(Stored data entries)

□ □ □

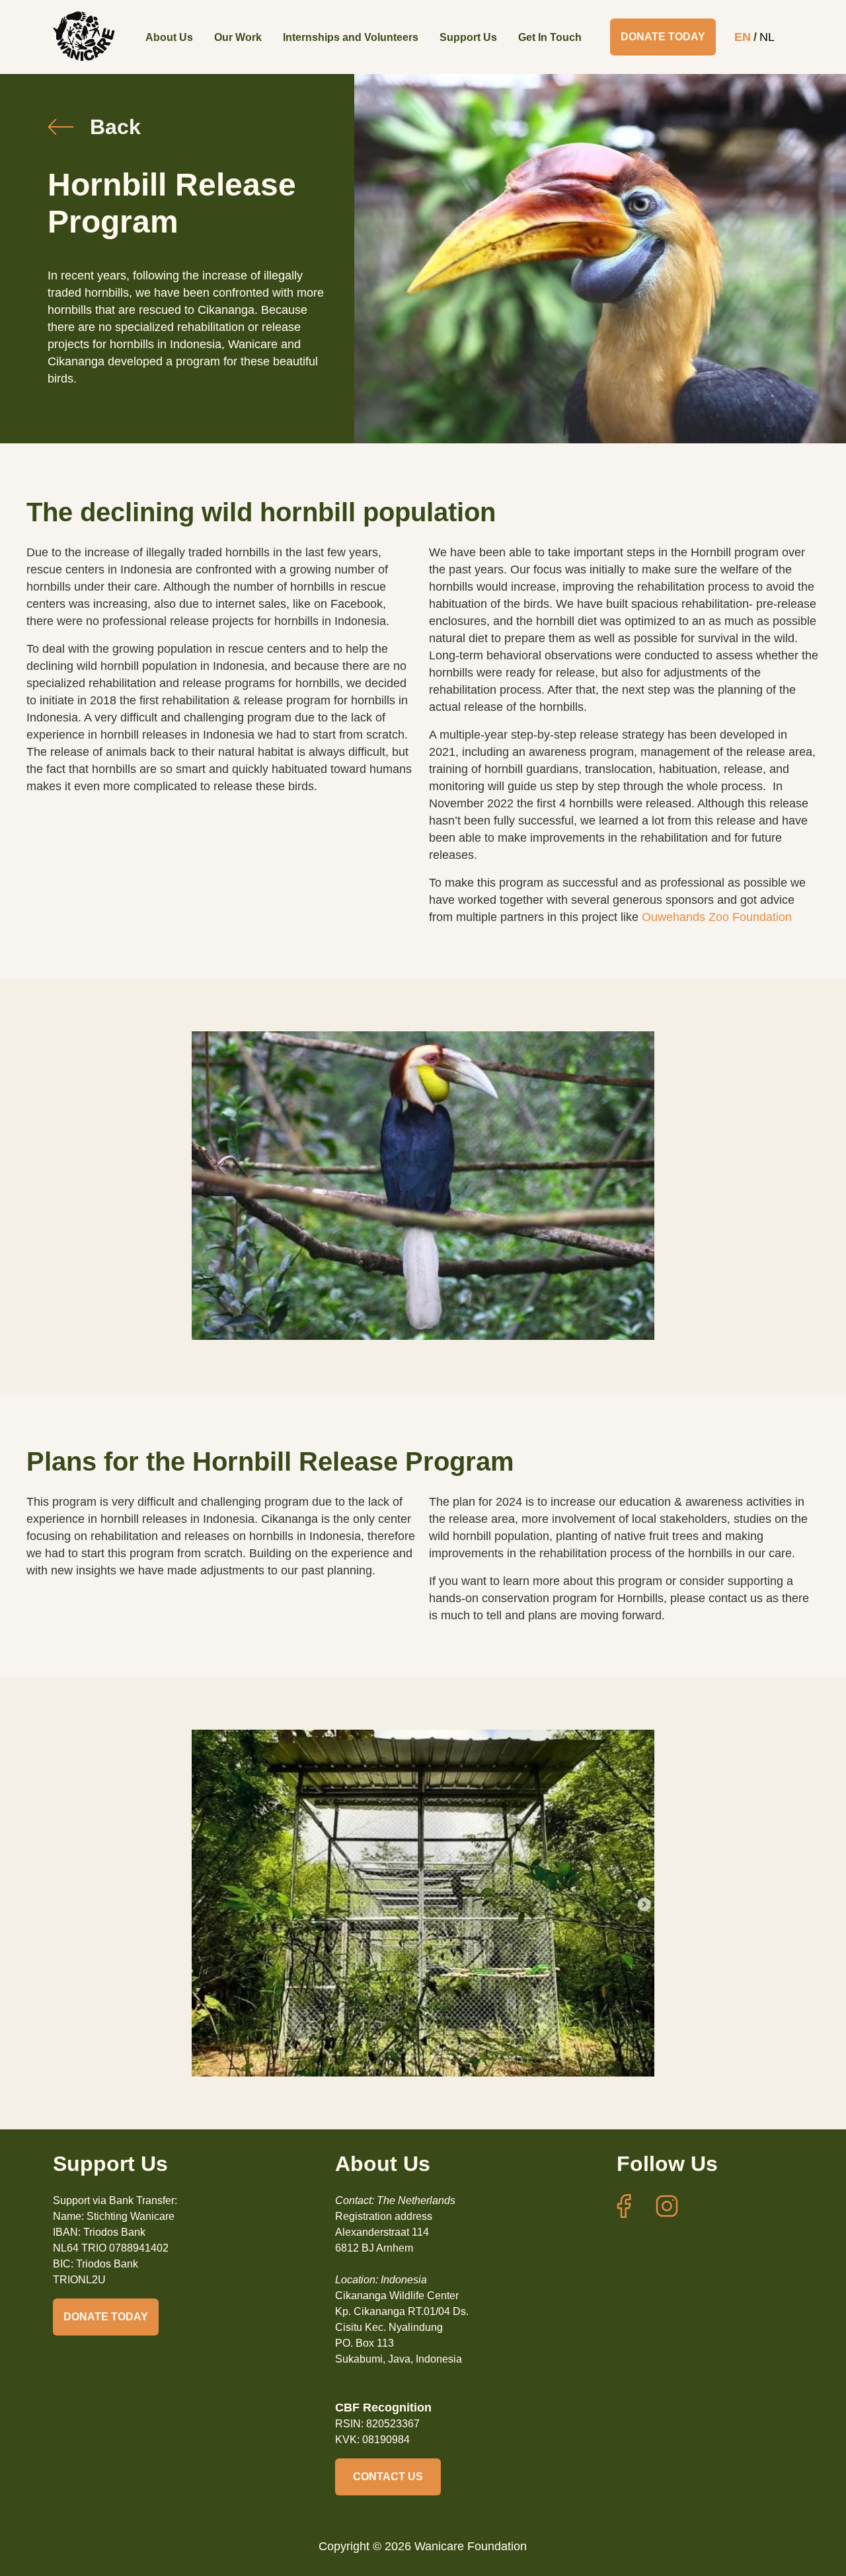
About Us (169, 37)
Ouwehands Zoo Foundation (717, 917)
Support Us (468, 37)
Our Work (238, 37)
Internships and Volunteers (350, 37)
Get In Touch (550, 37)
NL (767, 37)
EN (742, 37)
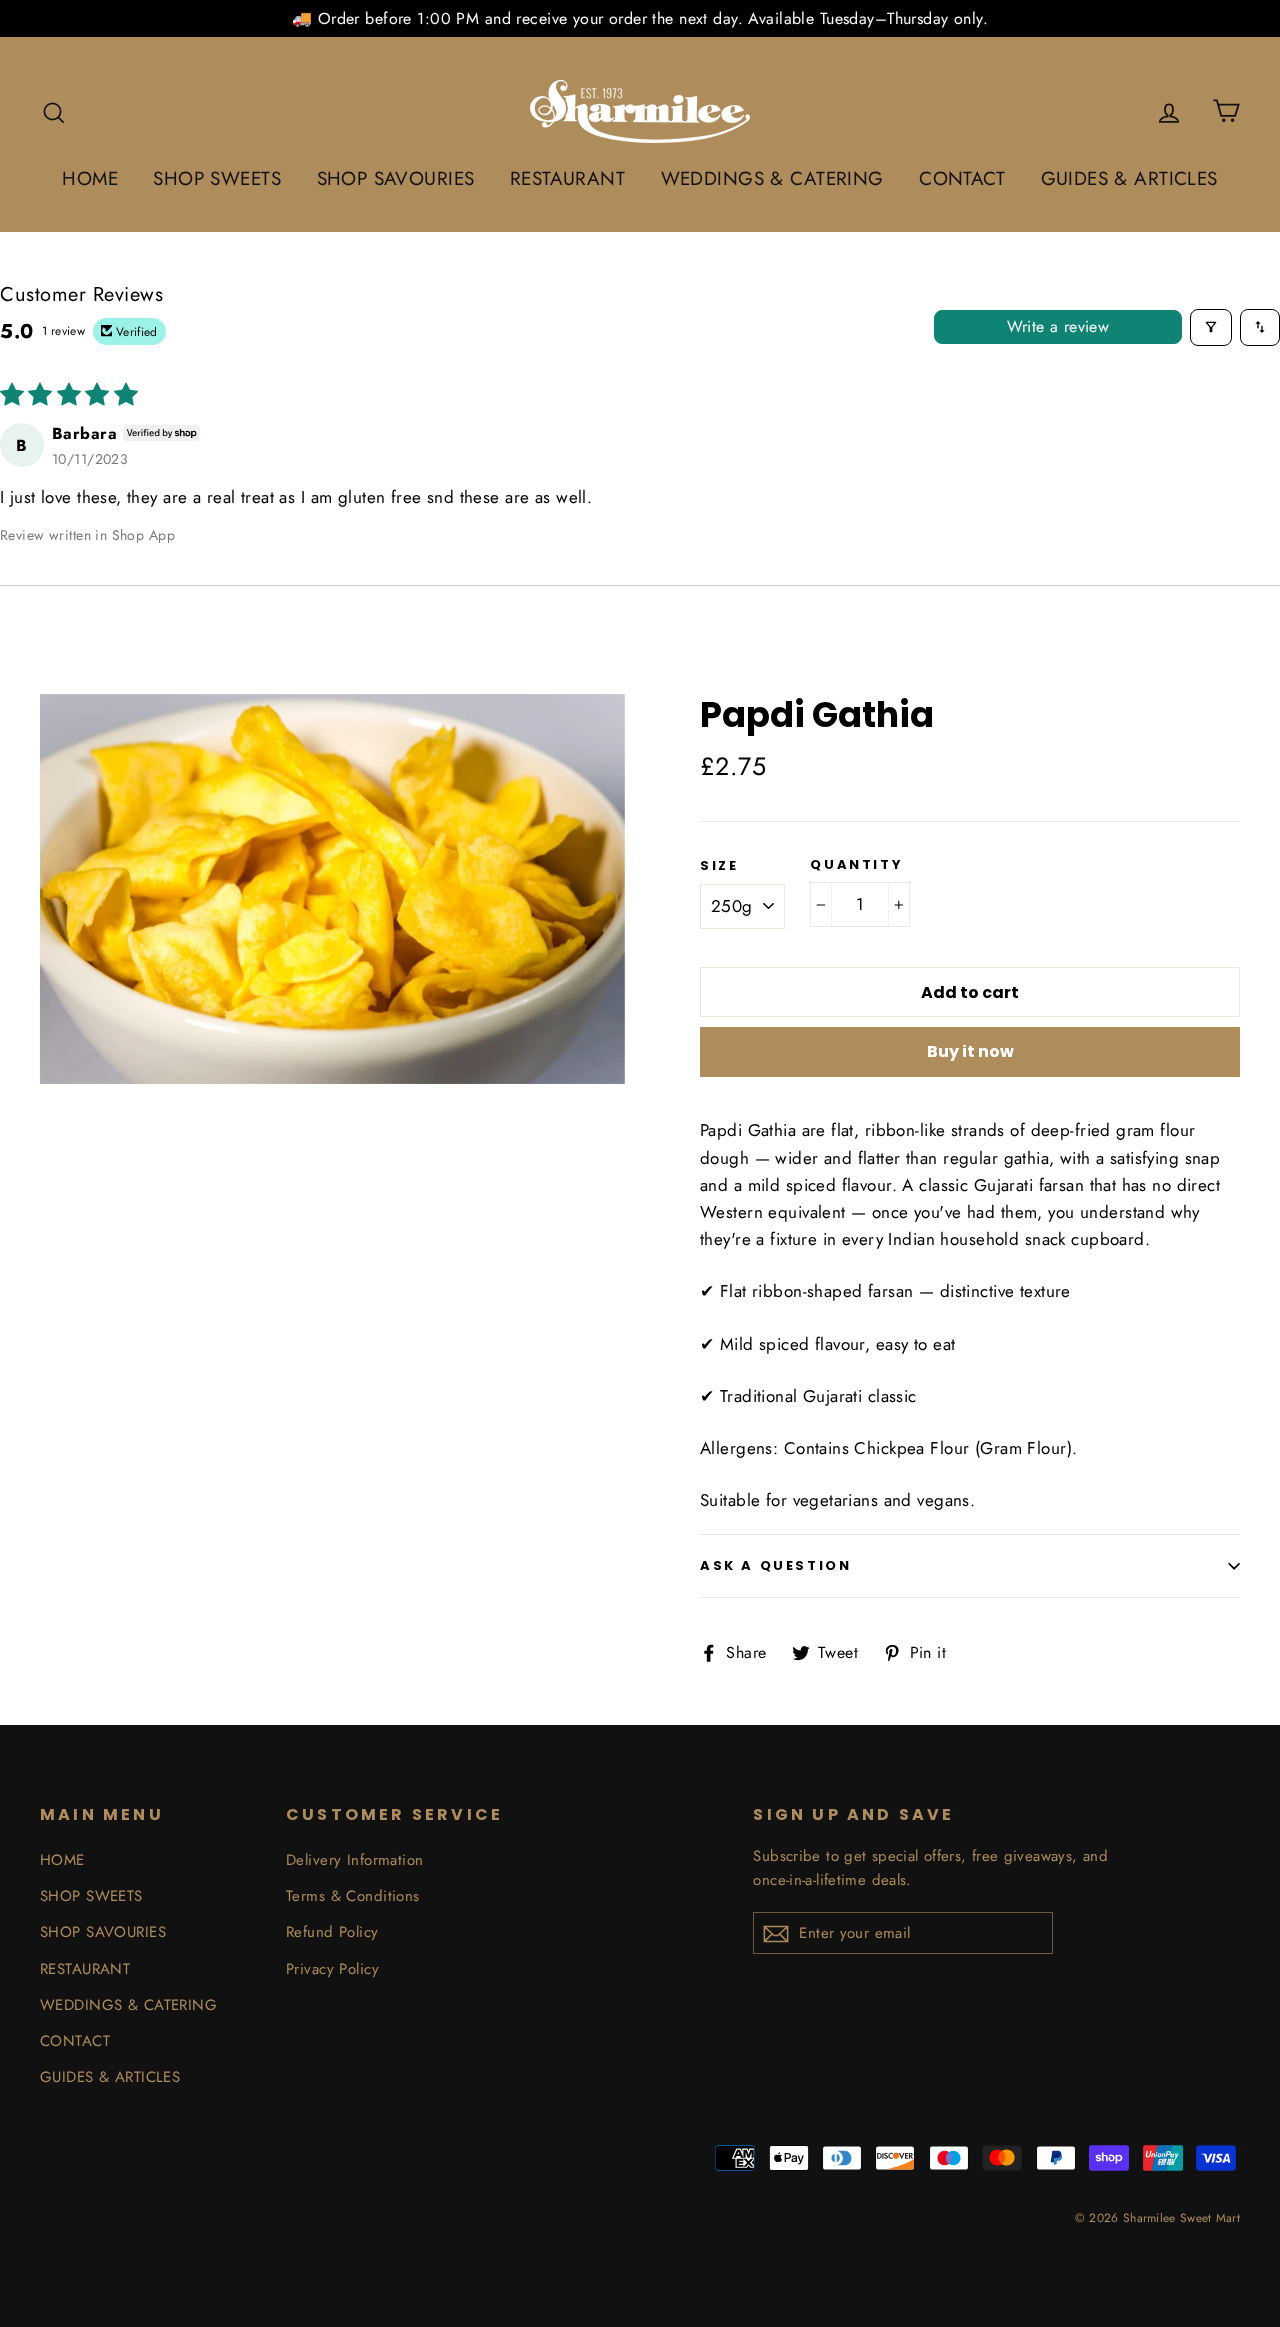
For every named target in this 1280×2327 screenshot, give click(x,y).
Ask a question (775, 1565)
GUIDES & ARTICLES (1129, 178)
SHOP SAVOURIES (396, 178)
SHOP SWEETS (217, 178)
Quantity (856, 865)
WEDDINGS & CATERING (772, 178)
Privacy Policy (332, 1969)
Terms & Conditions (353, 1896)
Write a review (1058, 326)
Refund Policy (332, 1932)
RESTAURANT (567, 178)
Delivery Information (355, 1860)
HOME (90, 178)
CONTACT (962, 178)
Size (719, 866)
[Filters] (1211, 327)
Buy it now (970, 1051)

□ □ □

__Assignment__
At the line containing "SHOP SAVOURIES (396, 178)", start copying. Continue exactly through the final line of the entries above and stop there.

__Response box__
SHOP SAVOURIES (396, 178)
SHOP SWEETS (217, 178)
Quantity (856, 865)
WEDDINGS & CATERING (772, 178)
Privacy Policy (332, 1969)
Terms & Conditions (353, 1896)
Write a review (1058, 326)
Refund Policy (332, 1932)
RESTAURANT (567, 178)
Delivery Information (355, 1860)
HOME (90, 178)
CONTACT (962, 178)
Size (719, 866)
[Filters] (1211, 327)
Buy it now (970, 1051)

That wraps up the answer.